Search code examples
javaspring-bootapache-kafkatimestampspring-kafka

How to seek Offset for Time Stamp with Spring for Kafka


We are using spring-kafka to consume messages that have to be forwarded to the frontend as server sent events (SSE).

When a user logs in she is to supposed to see all the events she missed out on since her last session.

Current implementation uses the ConsumerSeekCallback as described in this answer

However that callback does not support the offsetForTimes method of the underlying KafkaConsumer (KafkaConsumer#offsetForTimes).

So I have to use seekToBeginning and filter for the time stamp, which will cause problems when there are a lot of messages ...

Is there any other way to receive only the messages since a given time stamp? Maybe a safe way to use the consumer directly?


Solution

  • As Gary Russel pointed out above, ConsumerSeekCallback is legacy, so it's a no-go ... and I won't open a GitHub issue ...

    I was finally able to achieve my objective:

    When a user logs in she is to supposed to see all the events she missed out on since her last session.

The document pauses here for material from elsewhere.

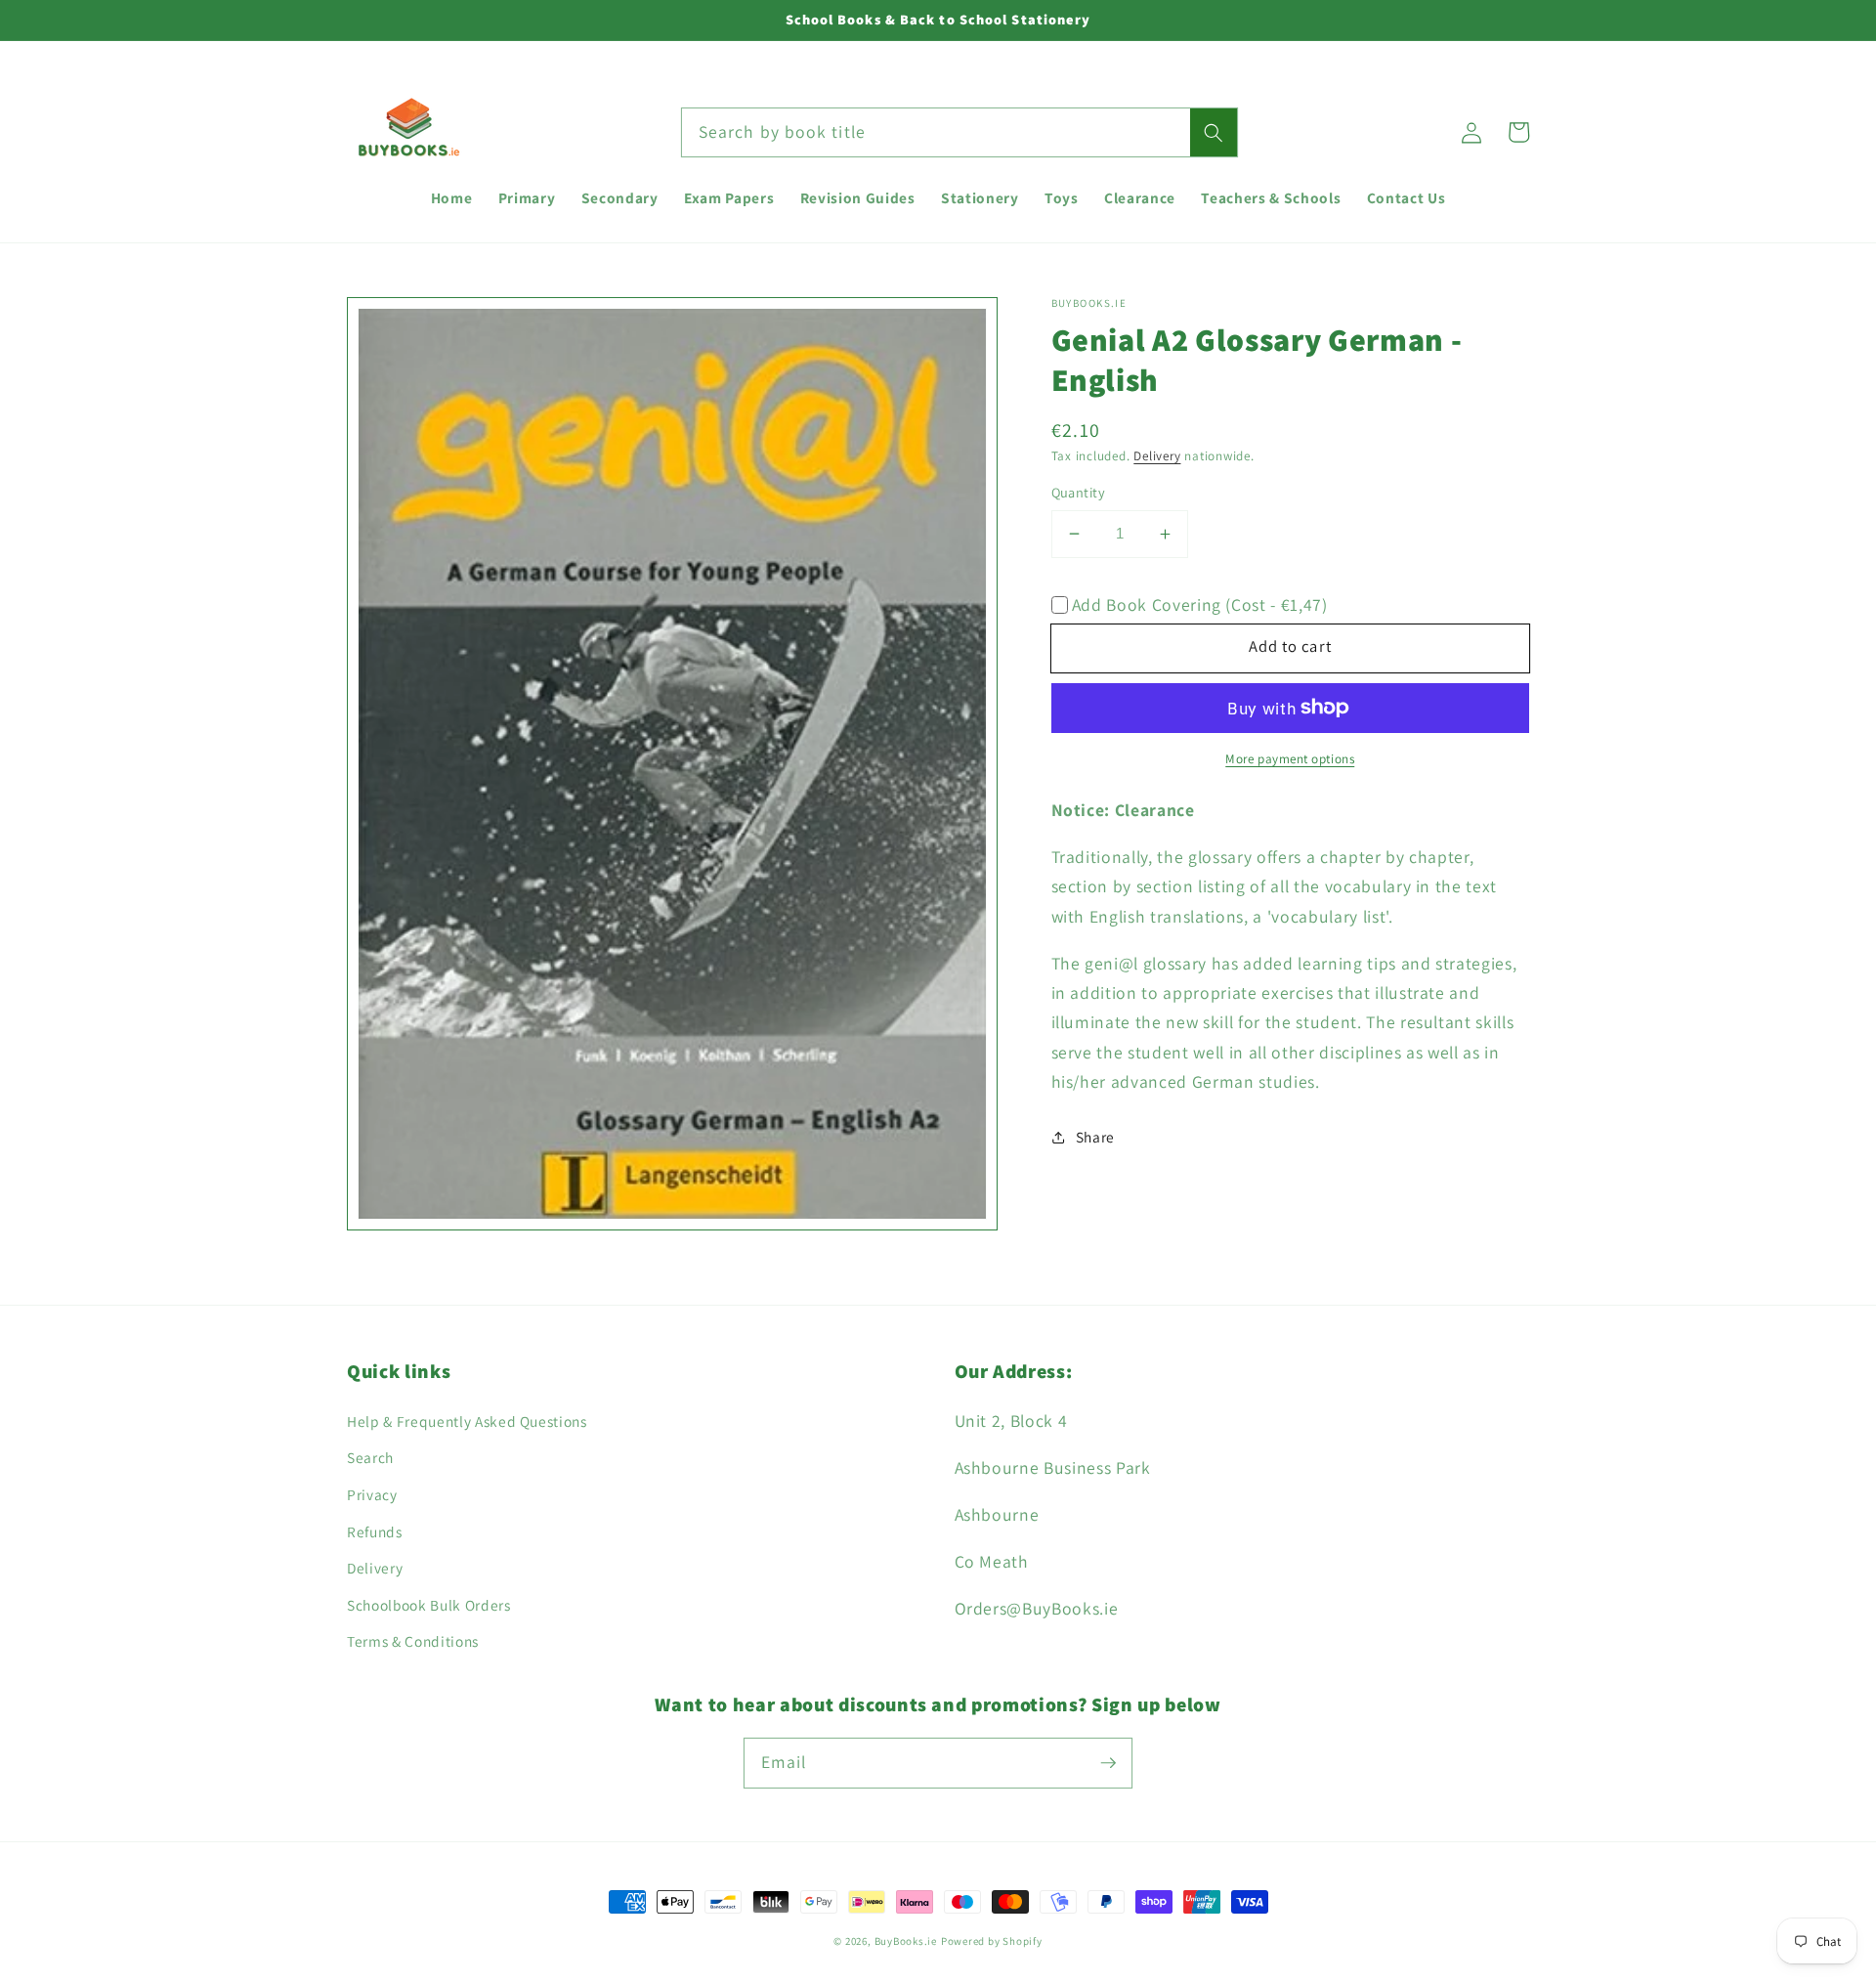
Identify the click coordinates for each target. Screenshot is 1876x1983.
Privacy (372, 1494)
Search (370, 1457)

    by handling all new subscriptions in an EventListener for the ListenerContainerIdleEvent, where the consumer is available as part of the event data:

        @EventListener(condition = "event.listenerId.startsWith('qux-')")
        public void idleEventHandler(ListenerContainerIdleEvent event) {
    
            // find new subscriptions
            Collection<EventListenerSubscription> newSubscriptions = 
                    subscriptions.stream().filter(s -> s.isNew())
                    .collect(Collectors.toList());
    
            if (!newSubscriptions.isEmpty()) {
    
                // mark subscriptions a not new
                newSubscriptions.forEach(s -> s.setNew(false));
    
                // compute the oldest time stamp
                OptionalLong oldestTimeStamp = 
                        newSubscriptions.stream()
                        .mapToLong(s -> s.getLastTimeStamp())
                        .reduce(Long::min);
    
                if (oldestTimeStamp.isPresent()) {
    
                    // seek on topic for oldest time stamp
                    Map<TopicPartition, Long> timestampsToSearch = new HashMap<>();
                    timestampsToSearch.put(new TopicPartition(eventTopic, 0),
                                           oldestTimeStamp.getAsLong());
                    Consumer<?, ?> consumer = event.getConsumer();
                    event.getConsumer().offsetsForTimes(timestampsToSearch).forEach((k, v) -> {
                        consumer.seek(k, v.offset());
                    });
                }
            }
        }
    

    I determine the oldest time stamp across all new subscriptions, mark these subscriptions as not new, and use the consumer seek back on the topic for the oldest time stamp.

    In order to get the container idle event, the idle interval has to be configured in the container properties, as described here.

    The KafkaListener will then take care of sending the old events to the (formerly new) subscribers:

        @KafkaListener(id = "qux", topics = { "${app.event.topic}" }, errorHandler = "kafkaListenerErrorHandler")
        public void receive(@Payload Event event, @Headers MessageHeaders headers) throws JsonProcessingException {
    
            // collect the subscribers not marked as new
            Collection<EventListenerSubscription> oldSubscriptions = 
                    subscriptions.stream().filter(s -> !s.isNew())
                    .collect(Collectors.toList());
    
            for (EventListenerSubscription s : oldSubscriptions) {
                if (s.getLastTimeStamp() < timestamp) {
                    s.addMessage(event, timestamp);
                }
            }
        }